One can enter Germany if they are citizens of a country marked as “no visa” and stay for 90-day maximum. The EU citizens, of course, are considered equal to any other German citizen, so they can stay and work in Germany forever.
If you are planning to stay for longer than 90 days and you come from the following countries Australia, Canada, Israel, Japan, Korea, New Zealand or the USA you will have to apply for a residency permit as well as work permit and continue your stay in Germany.
There is, of course, the possibility to simply prolong your visa through the designated embassy without having to apply for the residency permit. However, working might become tricky if so.
You will need a visa to first enter the country if you come from countries not mentioned above (for more information please visits Global Gateways). You’d probably need to get a job prior to the application process in order to have a reason to enter Germany and proof that you can maintain yourself during the stay.
Another alternative would be the working holiday visa offered only to citizens of Australia, Canada, New Zealand, Japan, Hong Kong, South Korea and Taiwan that meet the following criteria:
- Age between 18 and 30 (35 for Canadians*)
- Stays of up to 12 months
- Sufficient funds for the first three months (ca. 250 euro per month)
Miscellaneous/Random – The type of jobs most frequently encountered on such an occasion would be random youth jobs like waiting tables, bartending, hosting at trade fairs, selling at retail stores, motorbike delivering, office assistance, babysitting, AU-pairing and so on. These are considered student jobs and are minimum wage jobs, yet the best part is that you aren’t obliged to pay taxes on the salary. Germans refer to them as mini jobs. If you are traveling to Germany for no other reason but travel and make some money on the road the following job alternatives are what you should be looking for:
Au-Pairing / Babysitting
Bars and Clubs or similar Entertainment Facilities
Summer jobs (if you are traveling to Germany during the summer months) – It refers to field work in Farms or Vineyards, a great possibility to relax from civilization and experience a true rural expedition.
If you are already oriented in what you will be doing for the rest of your life, you might as well use the traveling opportunity to complete some study related internship in a multinational company in Germany. It’s a win-win situation, where you will challenge yourself culturally and academically while enjoying the perks of this new country.
Language Summer Schools
If your primary aim is to develop your German language skills and earn some money on the way, summer months are the ideal time of the year to be traveling to Germany. Almost every major University organizes German Language Courses within the Summer School where everyone is welcome to apply. This was you will get a formal invitation once you’ve enrolled in the program which makes the visa issuing much more easily.
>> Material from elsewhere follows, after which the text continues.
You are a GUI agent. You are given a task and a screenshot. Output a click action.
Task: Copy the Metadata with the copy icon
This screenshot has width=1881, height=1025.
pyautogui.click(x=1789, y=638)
Once in Germany, you can start looking for a mini-job to fund your entertainment.
You will most definitely earn no money by engaging in volunteer work yet the experience is food to your soul, and most probably you will have food and a roof over your head. This noble gesture might turn out to be life changing, so never underestimate the power of the good will.
How much you earn in your part-time job depends heavily on your experience, the sector and the employment situation in which you are working. In cities like Munich and Hamburg, student salaries are usually higher, but so is the standard. Five to ten euro an hour is usual.
Everyone who works in Germany has to pay taxes and the sum varies solely on the person’s income. An exclusion would be having a so-called mini job, a common student job that pays 400 and below Euros per month. In this case, you are relieved from any taxes.
People who earn less than 8.004 Euros per the calendar year receive a tax refund at the end of the year if they submit an income tax statement to the tax authority of their place of residence.
Also, as an employed part of the German economy, you are obliged to pay pension contributions which usually sums for 9.95% of a person’s income. Students, however, pay a reduced sum just as part-time employees who earn around 400-800 Euros monthly.